(What this task involves):
Name every gallery, museum, or other arts institution mentioned in the passage below about Hockney's exhibitions.

(Exercise passage):
================

This exhibition will feature a selection of Hockney’s recent iPad drawings, which he began creating in the early 2010s. Among the artist’s digital paintings will be new works from the “Sunrise” series, using his radiant palette to examine changes in light. Similarly, the artist will be debuting new works from the “Moon Room” series, which emerged from the artist’s “lifelong interest in the cycle of light and time passing,” according to the institution.

In a joint statement, Serpentine CEO Bettina Korek and artistic director Hans Ulrich Obrist said that “the exhibition promises to be a landmark cultural moment.” The press statement noted that Serpentine is free and open to the public, hoping this exhibition will welcome “audiences from near and far.”

Also featured is A Year in Normandie (2020–21), a sweeping 90-meter frieze that echoes the Bayeux Tapestry. This work traced the changing seasons outside the artist’s former Normandy studio during the height of the pandemic. This show precedes the real Bayeux Tapestry’s return to the United Kingdom after 950 years, which will go on display at the British Museum in September 2026.

Ahead of the Serpentine show, Hockney will be the subject of a solo exhibition at Annely Juda Fine Art, which includes new works created over the last six months. This show will also feature the first complete presentation of the artist’s “Moon” series, which includes paintings and digital iPad works. Similar to his “Sunrise” series, these works examine how light changed the landscape outside of his studio.

“Once, when we were just sitting outside the house, we put all the lights off in the house to see the moonlight more clearly,” Hockney said in a press release sent out by Annely Juda Fine Art. “The moon could then be seen to cast shadows of the trees on the grass, so with my backlit iPad, I could draw it. This would have been virtually impossible without it.”

One of the most anticipated shows of the year, Hockney’s major retrospective exhibition at the Fondation Louis Vuitton in Paris closed on September 1st. The show featured more than 400 works made between 1955 and 2025.

================

(Supplied data):
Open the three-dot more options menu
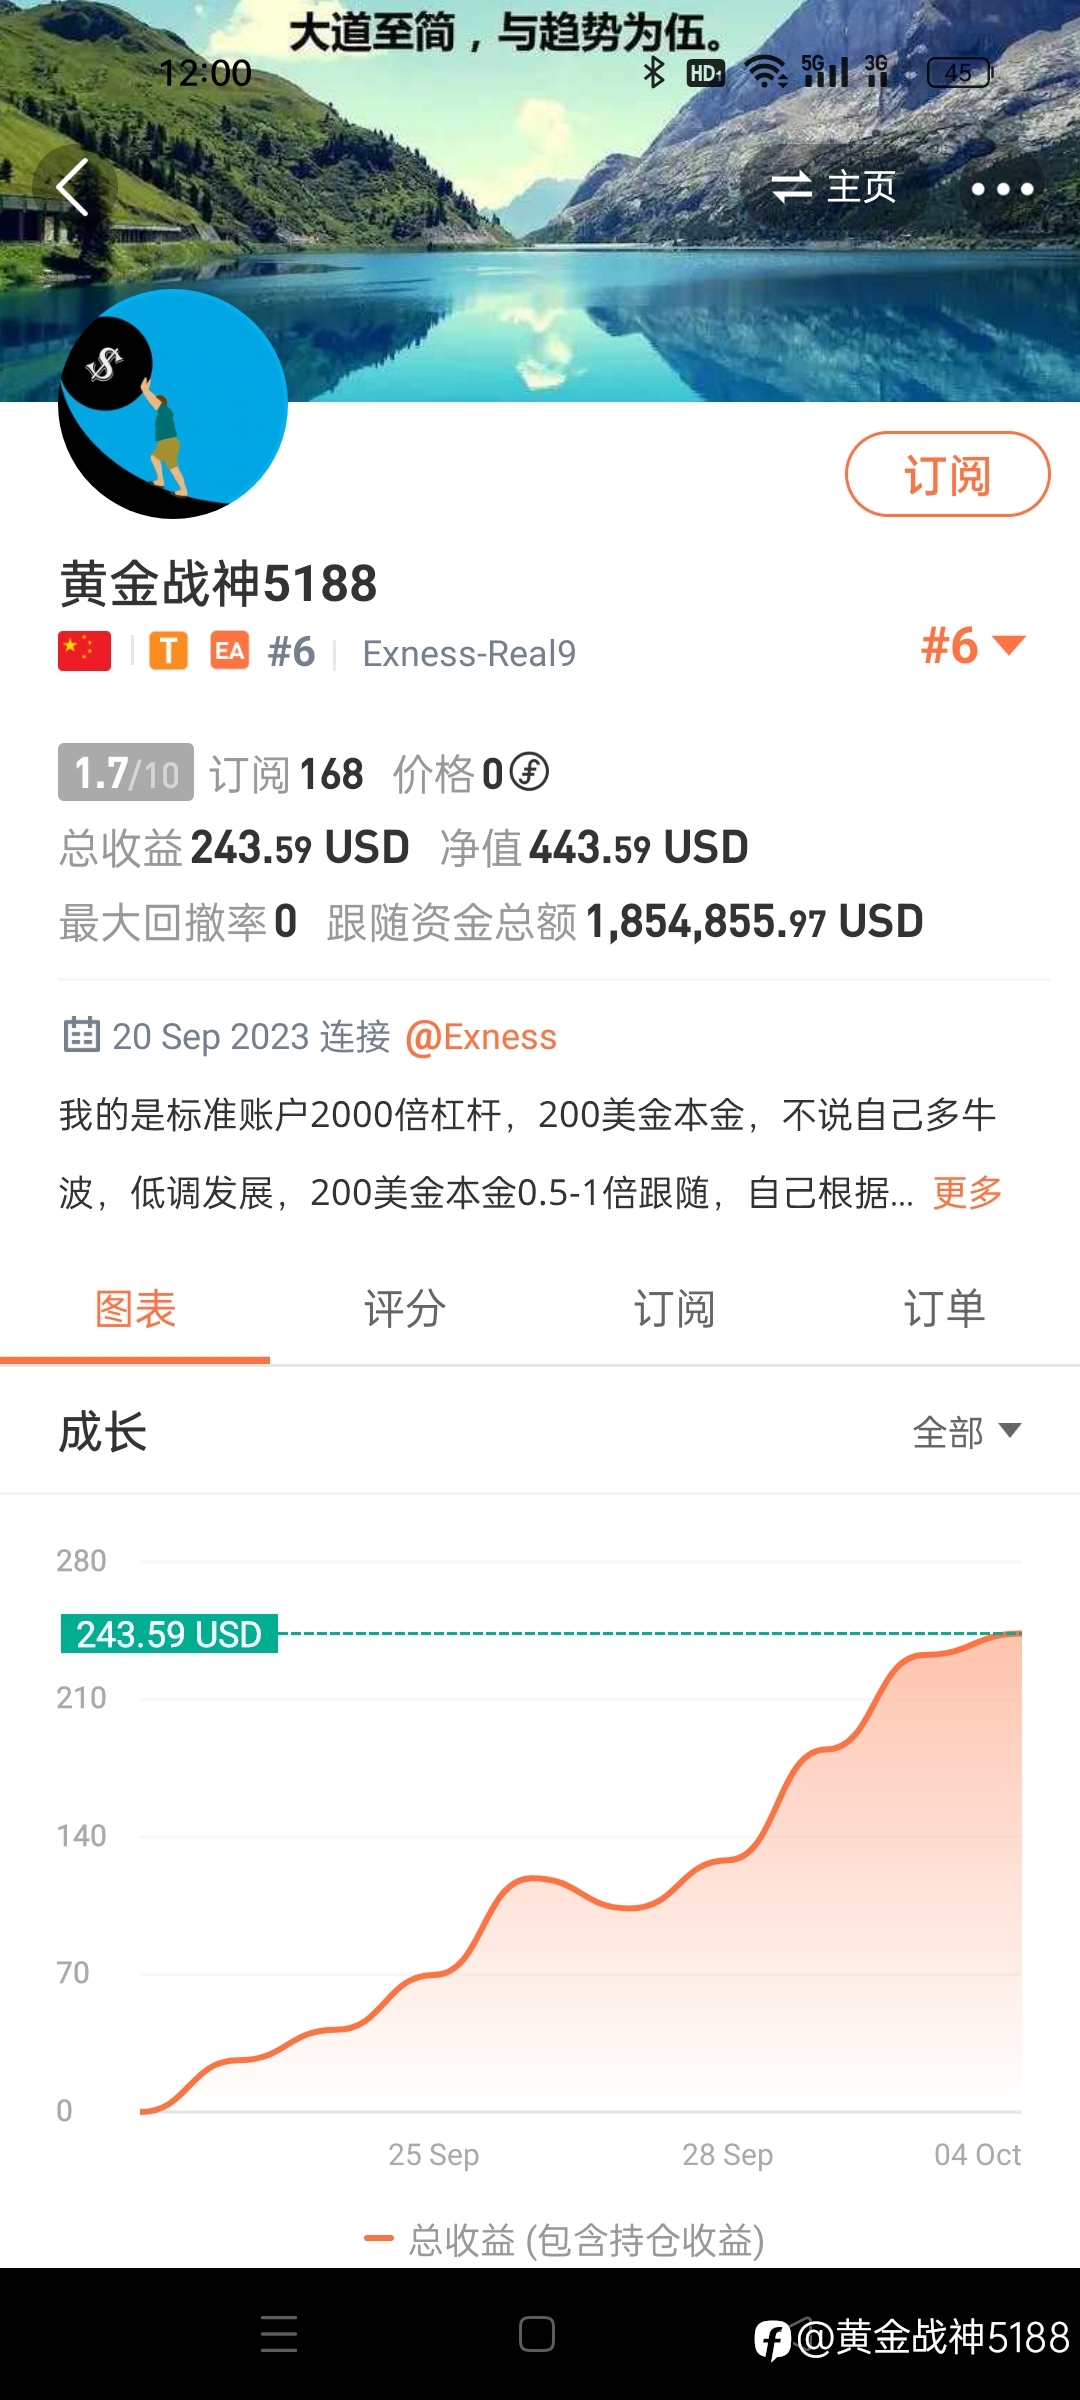 point(1002,188)
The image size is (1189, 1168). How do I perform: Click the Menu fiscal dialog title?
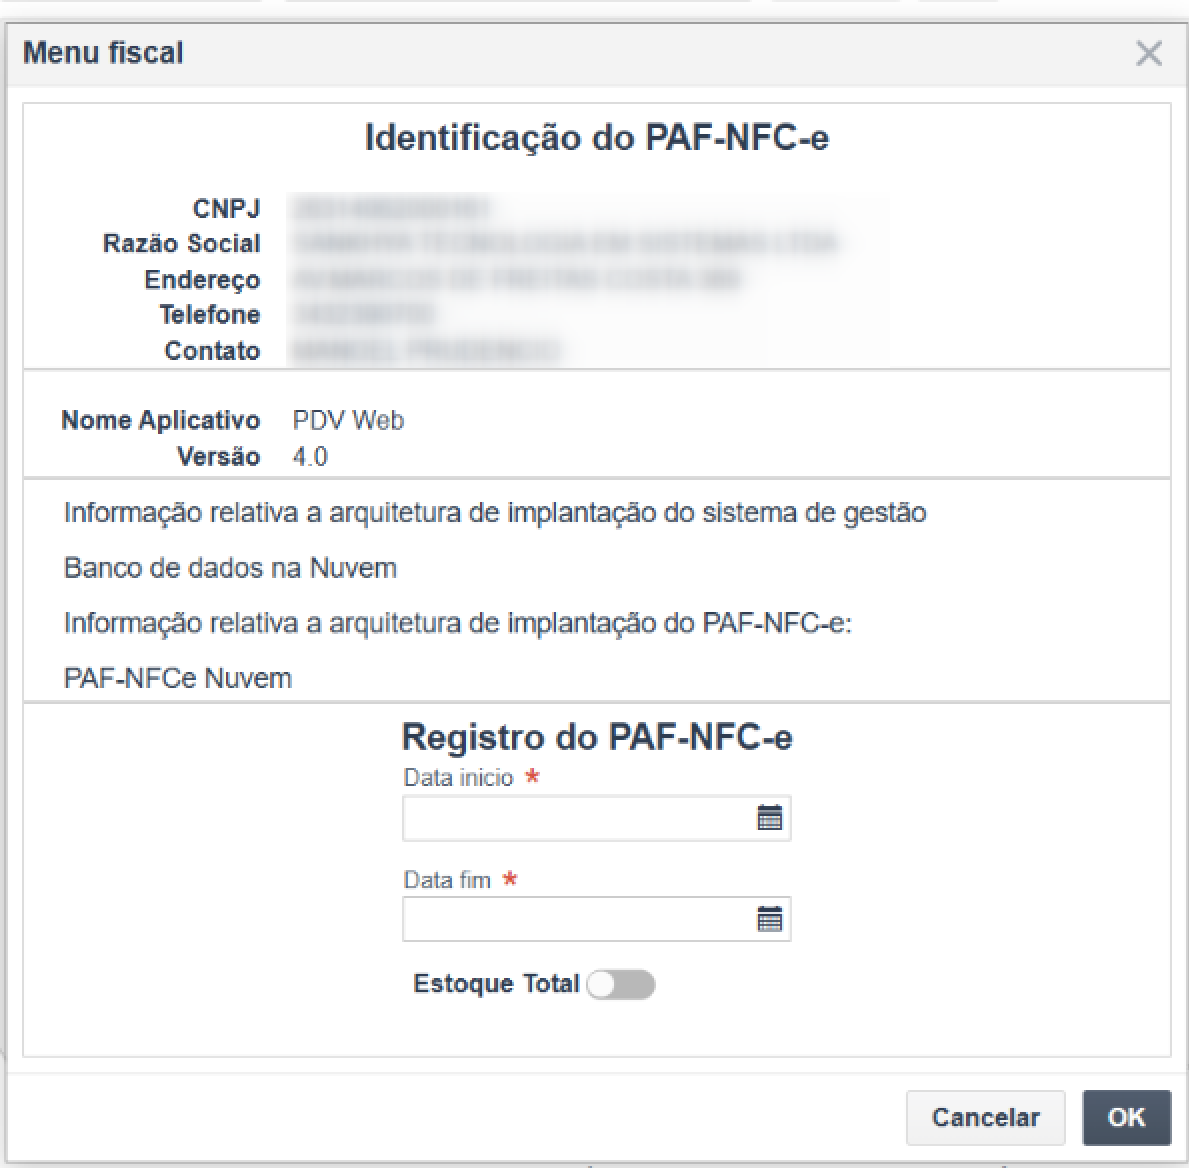coord(104,52)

================

(Finished task):
Serpentine, the British Museum, Annely Juda Fine Art, and the Fondation Louis Vuitton.